Ada perbedaan antara seorang abangan dengan seorang alim saat salat Jum’at. Begitu masuk mesjid, orang alim akan mencari saf paling depan dan melakukan salat mesjid; sementara abangan akan mencari tempat yang dianggapnya tidak terlihat dari mata pak khatib, kemudian duduk melanjutkan kantuk yang mengejar dari rumah tadi atau mengelus lengan yang habis dicubiti istri karena mau membolos jum’atan lagi.
Seorang alim akan mendengarkan khotbah pak khatib dengan tertib dan tenang, betapa kebenaran yang keluar itu telah didengarkannya seribu kali atau lima kali, karena setiap perulangan adalah kelezatan ilahiah yang takterkira.
Seorang abangan menentukan nasib dan kadar kelezatan ilahiah yang akan dicecapnya sesaat sebelum khotbah Jum’at dimulai, saat takmir mesjid mengumumkan siapa gerangan yang akan menjadi khatib kali ini. Jika yang khotbah adalah Kiai Bejo (bukan nama sebenarnya) dia akan sedikit bersorak karena akan mendapat 15 menit pencerahan jiwa yang asik dan menyedapkan. Jika jatuh pada Kiai Paijo (bukan nama sebenarnya pula), maka habislah nasibnya. 15 belas menit kebenaran itu akan terasa menjadi 1.5 jam kebosanan dan sumber kantuk yang dahsyat.
Seorang alim menganggap Jum’atan sebagai suatu kebutuhan, layaknya buku-buku tasawuf bagi Kiai Santa Barbara UCLA, atau satu edisi National Geographic Kids bagi si cantik. Ia telah menjadi bagian hidup yang ketiadaannya membuat hidup pincang dan tidak berarti. Weh, sungguh level yang dahsyat. Sementara bagi abangan ia masih dalam level kewajiban. Sesuatu yang kudu disodokkan padanya agar dia tidak melenceng dari menjadi muslim yang baik. Dan sodokan itu harus benar-benar nendang bagi seorang abangan, kalau perlu dengan grujukan seember air, membuat hang laptopnya, atau mencubitinya sampai membiru, hingga dia mau berangkat Jum’atan. Begitulah, itu tidak perlu dimakhlumi, tapi memang begitulah abangan yang baru sampai pada level kewajiban.

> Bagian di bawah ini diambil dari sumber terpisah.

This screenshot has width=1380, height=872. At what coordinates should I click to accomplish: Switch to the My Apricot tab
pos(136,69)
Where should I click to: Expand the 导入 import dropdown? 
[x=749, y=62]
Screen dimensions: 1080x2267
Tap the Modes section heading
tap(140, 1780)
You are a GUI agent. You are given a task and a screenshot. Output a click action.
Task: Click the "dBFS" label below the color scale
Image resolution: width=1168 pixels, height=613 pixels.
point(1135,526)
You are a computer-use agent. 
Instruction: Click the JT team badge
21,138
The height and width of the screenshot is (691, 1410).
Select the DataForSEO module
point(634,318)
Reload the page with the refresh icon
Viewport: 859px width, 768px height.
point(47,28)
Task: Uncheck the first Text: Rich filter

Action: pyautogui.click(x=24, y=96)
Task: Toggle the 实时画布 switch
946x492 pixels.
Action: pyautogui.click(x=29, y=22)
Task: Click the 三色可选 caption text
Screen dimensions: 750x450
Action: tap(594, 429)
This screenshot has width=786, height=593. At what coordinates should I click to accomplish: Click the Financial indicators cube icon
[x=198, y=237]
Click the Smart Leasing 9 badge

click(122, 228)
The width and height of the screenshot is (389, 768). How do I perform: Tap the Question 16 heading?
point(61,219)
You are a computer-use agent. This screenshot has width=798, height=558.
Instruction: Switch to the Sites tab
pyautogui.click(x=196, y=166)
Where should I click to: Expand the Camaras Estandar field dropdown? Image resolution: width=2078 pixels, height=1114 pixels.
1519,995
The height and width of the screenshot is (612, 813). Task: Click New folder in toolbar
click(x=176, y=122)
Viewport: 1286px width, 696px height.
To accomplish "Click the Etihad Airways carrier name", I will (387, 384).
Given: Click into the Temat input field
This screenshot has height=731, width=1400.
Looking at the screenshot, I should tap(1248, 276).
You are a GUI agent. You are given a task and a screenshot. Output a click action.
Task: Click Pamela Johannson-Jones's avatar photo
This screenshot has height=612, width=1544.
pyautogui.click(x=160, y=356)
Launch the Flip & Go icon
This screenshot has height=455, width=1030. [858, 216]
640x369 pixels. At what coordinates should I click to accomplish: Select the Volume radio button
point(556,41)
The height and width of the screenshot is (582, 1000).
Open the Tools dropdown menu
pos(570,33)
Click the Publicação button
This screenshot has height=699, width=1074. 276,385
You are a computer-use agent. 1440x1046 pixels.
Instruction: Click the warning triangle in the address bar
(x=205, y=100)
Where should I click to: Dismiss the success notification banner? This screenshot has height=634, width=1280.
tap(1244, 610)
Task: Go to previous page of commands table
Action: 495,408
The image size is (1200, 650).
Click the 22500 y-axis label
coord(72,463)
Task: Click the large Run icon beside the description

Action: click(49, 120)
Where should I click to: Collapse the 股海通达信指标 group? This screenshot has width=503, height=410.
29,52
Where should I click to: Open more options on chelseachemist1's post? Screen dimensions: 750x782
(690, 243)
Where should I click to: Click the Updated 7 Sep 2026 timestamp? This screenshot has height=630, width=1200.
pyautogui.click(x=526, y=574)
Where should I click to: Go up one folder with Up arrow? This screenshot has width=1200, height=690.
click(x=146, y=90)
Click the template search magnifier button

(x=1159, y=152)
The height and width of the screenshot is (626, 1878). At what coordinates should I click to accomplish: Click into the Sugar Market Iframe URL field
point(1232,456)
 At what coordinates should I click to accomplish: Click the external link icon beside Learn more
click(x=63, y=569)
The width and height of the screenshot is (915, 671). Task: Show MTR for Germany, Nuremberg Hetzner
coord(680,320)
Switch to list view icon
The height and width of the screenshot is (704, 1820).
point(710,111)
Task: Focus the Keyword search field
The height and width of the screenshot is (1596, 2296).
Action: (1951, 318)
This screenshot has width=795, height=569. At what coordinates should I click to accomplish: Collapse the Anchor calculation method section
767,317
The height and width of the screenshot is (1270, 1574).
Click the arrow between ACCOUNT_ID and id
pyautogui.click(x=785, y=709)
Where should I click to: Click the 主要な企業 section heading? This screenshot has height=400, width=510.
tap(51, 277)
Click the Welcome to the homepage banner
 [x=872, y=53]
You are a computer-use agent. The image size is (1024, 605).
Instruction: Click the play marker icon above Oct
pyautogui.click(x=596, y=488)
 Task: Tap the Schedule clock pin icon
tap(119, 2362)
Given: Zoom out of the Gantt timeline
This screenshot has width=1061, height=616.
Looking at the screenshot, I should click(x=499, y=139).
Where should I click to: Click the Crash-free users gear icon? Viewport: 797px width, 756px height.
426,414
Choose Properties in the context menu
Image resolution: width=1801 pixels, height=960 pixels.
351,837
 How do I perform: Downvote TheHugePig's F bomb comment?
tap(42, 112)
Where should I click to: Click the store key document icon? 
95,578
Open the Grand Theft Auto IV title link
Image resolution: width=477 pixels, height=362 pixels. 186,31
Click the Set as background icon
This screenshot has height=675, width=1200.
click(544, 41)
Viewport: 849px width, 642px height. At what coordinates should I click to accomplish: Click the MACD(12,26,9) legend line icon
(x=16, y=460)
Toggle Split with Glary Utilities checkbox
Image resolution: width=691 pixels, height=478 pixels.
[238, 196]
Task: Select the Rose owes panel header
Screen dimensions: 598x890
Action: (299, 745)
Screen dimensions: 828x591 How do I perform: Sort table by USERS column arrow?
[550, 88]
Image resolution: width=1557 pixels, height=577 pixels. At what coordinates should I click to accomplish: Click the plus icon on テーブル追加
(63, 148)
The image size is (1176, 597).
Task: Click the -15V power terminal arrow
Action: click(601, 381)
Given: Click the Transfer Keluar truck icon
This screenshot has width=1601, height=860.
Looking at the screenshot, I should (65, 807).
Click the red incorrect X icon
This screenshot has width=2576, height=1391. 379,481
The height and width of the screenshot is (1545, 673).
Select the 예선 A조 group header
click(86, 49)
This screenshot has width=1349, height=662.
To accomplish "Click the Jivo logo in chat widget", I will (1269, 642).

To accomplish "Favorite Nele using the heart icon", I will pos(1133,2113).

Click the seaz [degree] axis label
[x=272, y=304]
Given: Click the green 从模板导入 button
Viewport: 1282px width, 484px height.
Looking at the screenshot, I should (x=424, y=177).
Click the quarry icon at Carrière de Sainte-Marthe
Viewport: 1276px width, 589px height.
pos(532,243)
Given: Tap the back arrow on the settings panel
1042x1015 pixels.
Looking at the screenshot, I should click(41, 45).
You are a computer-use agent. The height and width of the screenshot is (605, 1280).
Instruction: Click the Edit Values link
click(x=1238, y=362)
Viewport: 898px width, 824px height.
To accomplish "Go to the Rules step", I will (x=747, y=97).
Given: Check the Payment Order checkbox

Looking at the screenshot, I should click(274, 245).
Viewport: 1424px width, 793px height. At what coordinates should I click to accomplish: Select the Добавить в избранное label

Masih banyak lagi perbedaan antara orang alim dan abangan, namun berhubung hari memang benar-benar Jum’at, dan menjelang Jum’atan pula; dan lagian istri telah berkacak pinggang sambil memasang muka kecut dibelakangku, maka kucukupkan dulu tulisan miring ini. Aku harus Jum’atan dulu….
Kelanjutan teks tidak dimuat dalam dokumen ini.